Why did this apparently wealthy social worker shove clothes in her bag and walk out without paying for them? One psychologist says shoplifting by people who obviously don’t need to (there was a quantity of money and credit cards found in her bag) must be distinguished from ordinary theft, deliberate or the adolescent kind which is a rite of passage. (This is separate and apart from the condition of amnesia, a sense of being dislocated.) The psychologist says:

“Mood disorders and especially major depressive illness are associated with this kind of theft. It is a rare condition, not enough is known about it, and it is more common in females.

“Individuals such as these are diagnosed as ego dystonic which means out of character. They are aware that the act is wrong and senseless, they often feel depressed and guilty about the theft.”

Now she quotes a Diagnostic and Statistical Manual of Mental Disorders - 4th edition: “The individual experiences a rising subjective sense of tension before the act and a relief of tension after it.

“The objects are stolen despite the fact that they are typically of little value to the individual who could have afforded to pay for them and often gives them away or discards them...”
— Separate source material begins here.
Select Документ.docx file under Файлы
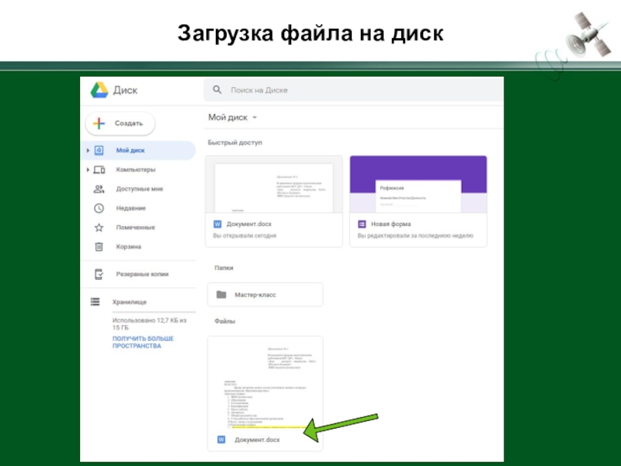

But we are impatient with doctors - we are political, and social animals with our own biases. So how do we respond to Radhica. It is difficult because her husband is a politician. But this time, let us for argument sake, divorce politics from compassion. It does not matter if you are man or woman, UNC, PNM, NAR, black, white or brown, whether you are rich, poor, young, old, beautiful, privileged, or down in the dumps. Do you or do you not respect a woman who has protected hundreds of woman and children from being beaten up or killed? Radhica may be privileged, wealthy, protected, some say she is spoilt. But she understands and lives out one premise of humanity - that a truly civilized society is measured by the way it treats its weakest citizens. Women are physically, and economically weaker than men. That power men have is often abused. Trevor McDonald said in the Media Awards last week that it is our duty to speak out for those who have no voice. Radhica spoke and speaks for many women, sick, beaten up, poor, alcoholic women. Today she may be depressed, and in physical discomfort. She will be strong again, and whatever her faults, we must remind her now that we have not forgotten her gift - to reach out and pull up those who are down, her gift of compassion.

 

And so I threw away the ugly wrapping and marvelled at the gift within.